Boracay Water
- Company type: Private
- Founded: Boracay, Philippines
- Headquarters: BIWC Sewerage Treatment Plant Compound, Boracay Island, Balabag, Malay Aklan, Philippines
- Key people: Virgilio C. Rivera Jr., President & CEO (MWPV)
- Products: Water Delivery Sewerage and Sanitation
- Net income: PHP69.86 billion (2015)

= Boracay Water =

Boracay Island Water Company, Inc. (BIWC), branded as Boracay Water, is the joint venture company of Manila Water Company through its subsidiary Manila Water Philippine Ventures (MWPV) and the Philippine Tourism Authority (now Tourism Infrastructure and Enterprise Zone Authority) that delivers potable water service, sewerage service, and eventually, drainage management under a 25-year Concession Agreement to cater the approximately 1,000,000 tourist and 30,000 local residents of Boracay Island, Malay, Aklan, Philippines.

Boracay Water was incorporated on December 7, 2009, and commenced its operations last January 1, 2010. It services the entire Island of Boracay governed by three barangays namely Manoc-Manoc, Balabag, and Yapak, including the commercial districts popularly known as Stations 1, 2 and 3.
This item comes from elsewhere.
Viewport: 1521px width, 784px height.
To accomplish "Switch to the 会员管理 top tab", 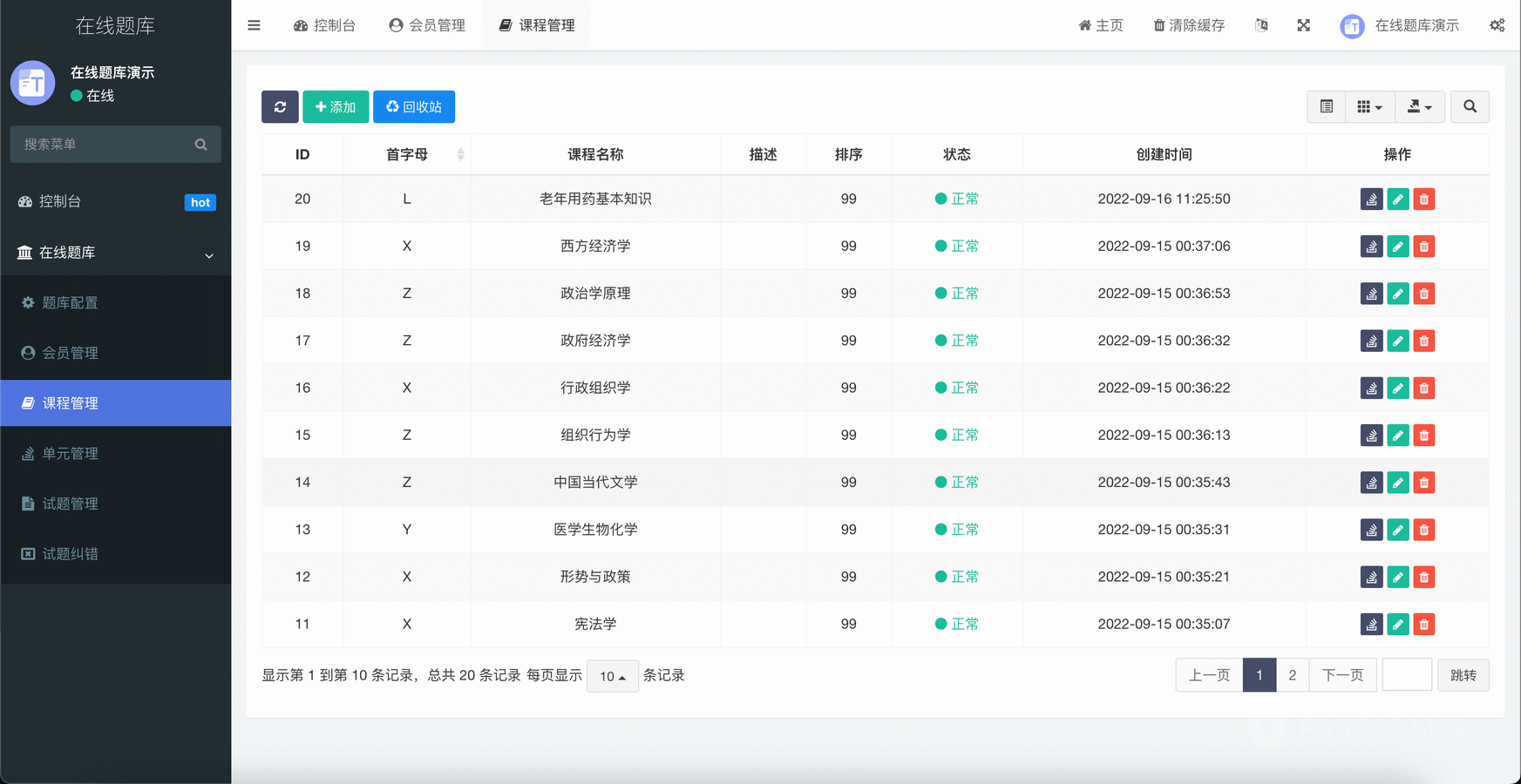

Boracay Water was granted the exclusive right to operate, manage, and expand water and used water facilities for a period of 25 years, renewable for another 25 years. The company was also granted the right to operate and maintain the existing drainage system upon its completion. It assumed operations on January 1, 2010 and began rehabilitating the island's water and used water infrastructure, to contribute to a sustainable environment and to the economic development of the island.
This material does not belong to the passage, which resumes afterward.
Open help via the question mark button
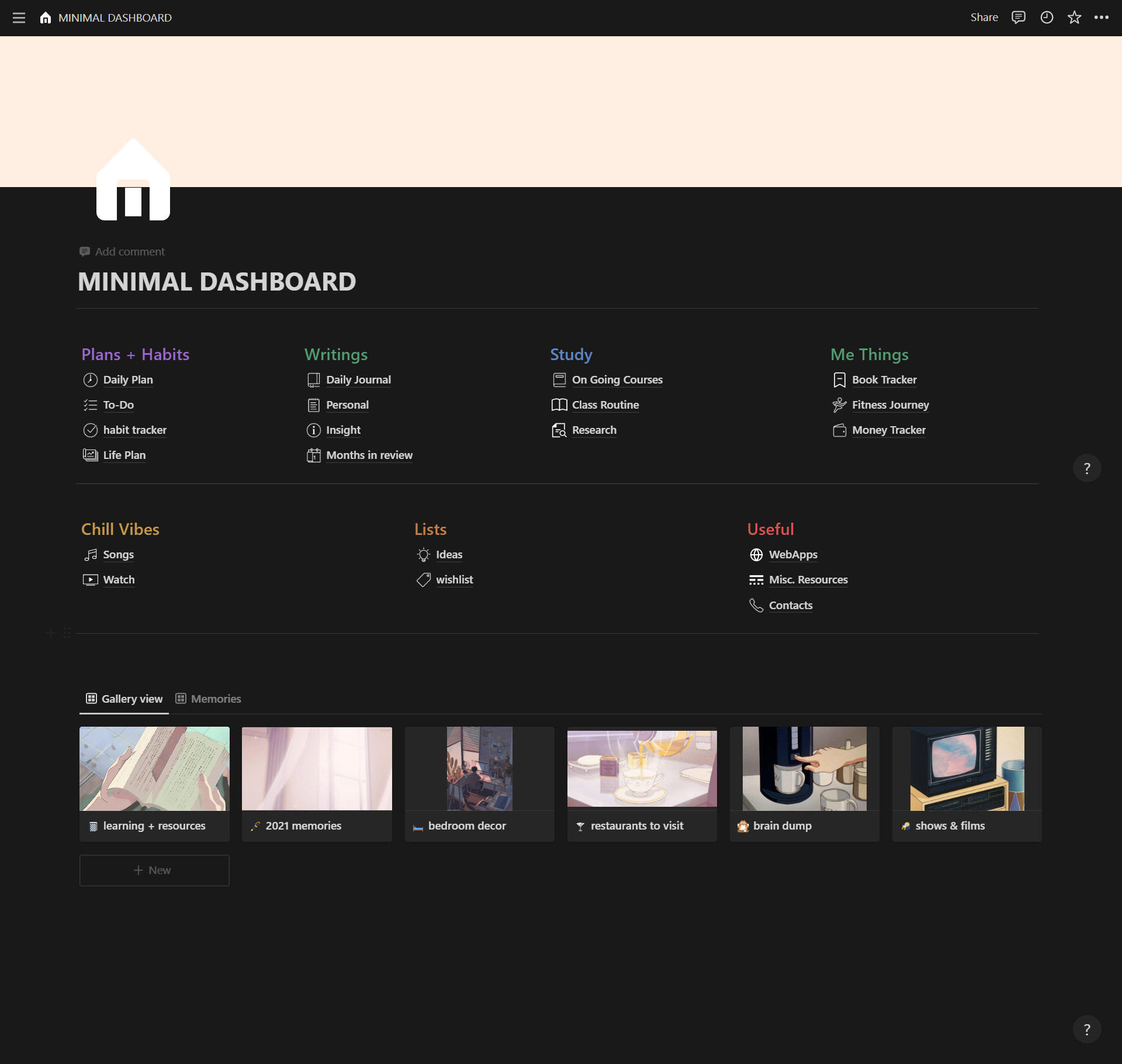pyautogui.click(x=1086, y=467)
It helps in keeping the island's pristine beaches with the rehabilitation of the Balabag Sewage Treatment Plant, a facility that has consistently complied with the stringent pollution control parameters of the Department of Environment and Natural Resources (DENR) processing 6.5 million liters of used water per day. Used water service coverage is targeted to be raised by 75 percent by 2016.